Entries on where items appear
+ + + + + + +

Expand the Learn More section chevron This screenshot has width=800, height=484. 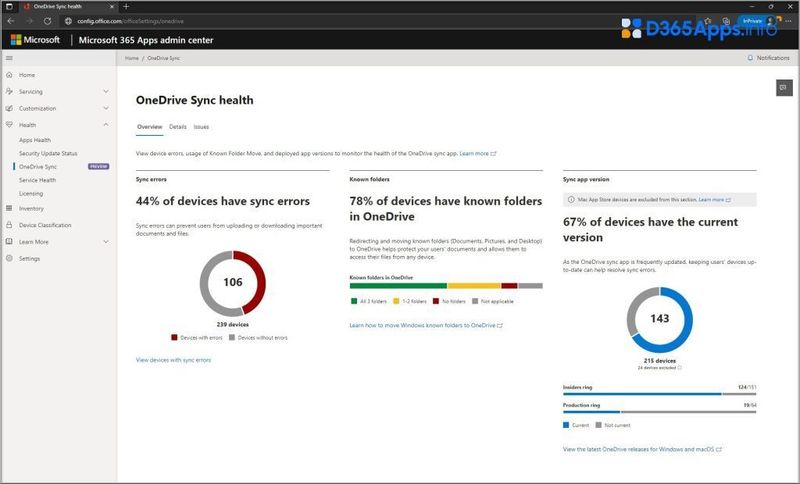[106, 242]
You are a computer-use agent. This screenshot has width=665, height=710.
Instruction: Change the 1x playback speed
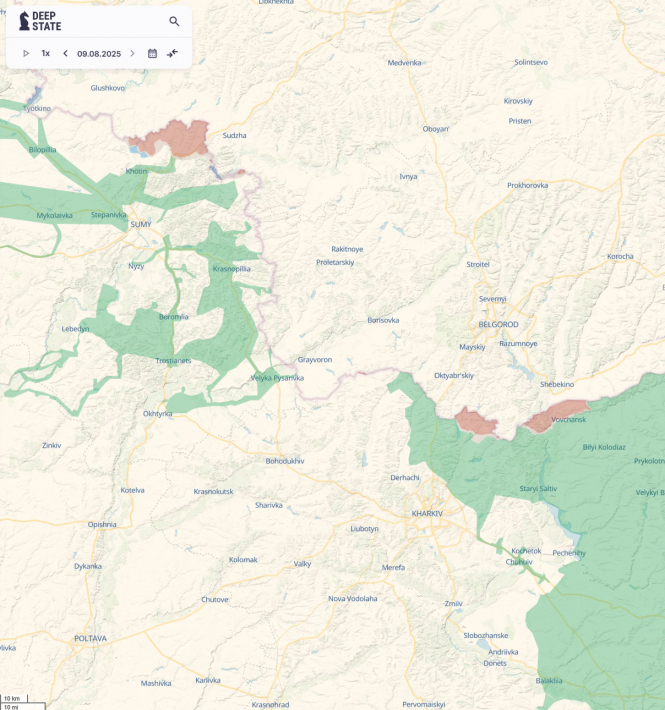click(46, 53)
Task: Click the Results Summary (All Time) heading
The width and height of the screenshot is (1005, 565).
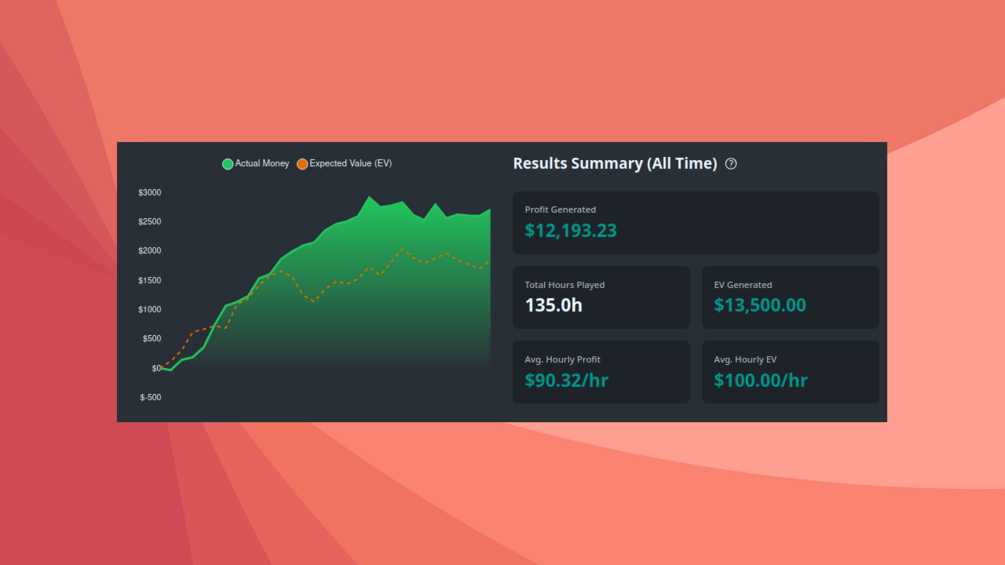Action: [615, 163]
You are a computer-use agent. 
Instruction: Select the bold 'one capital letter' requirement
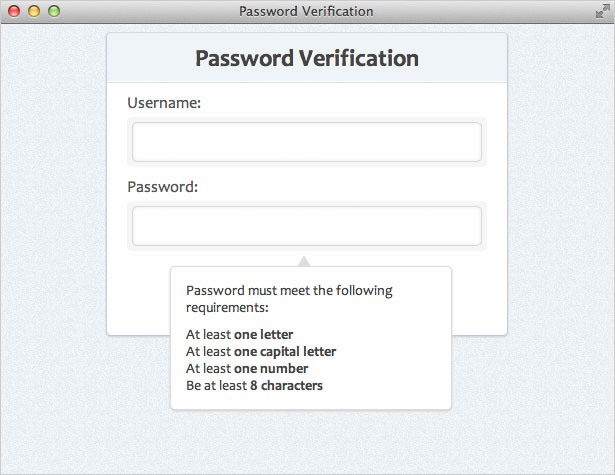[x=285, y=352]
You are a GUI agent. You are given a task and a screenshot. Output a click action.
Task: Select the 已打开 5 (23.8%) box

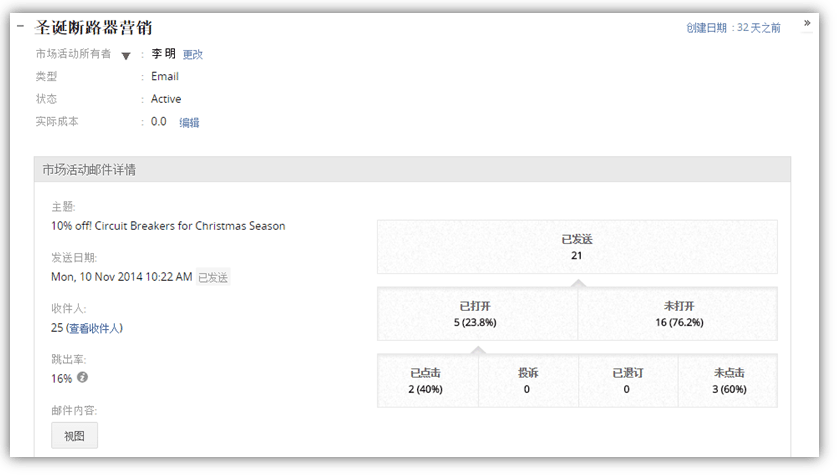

+ + + + + + +

# What you are asked to do
Update the records from the line containing "You are a GUI" through the end of the records, inclusive, replacing "box" with "panel" and leaving everything else unchanged. Omit the pictures from your answer.

# Result of this task
You are a GUI agent. You are given a task and a screenshot. Output a click action.
Task: Select the 已打开 5 (23.8%) panel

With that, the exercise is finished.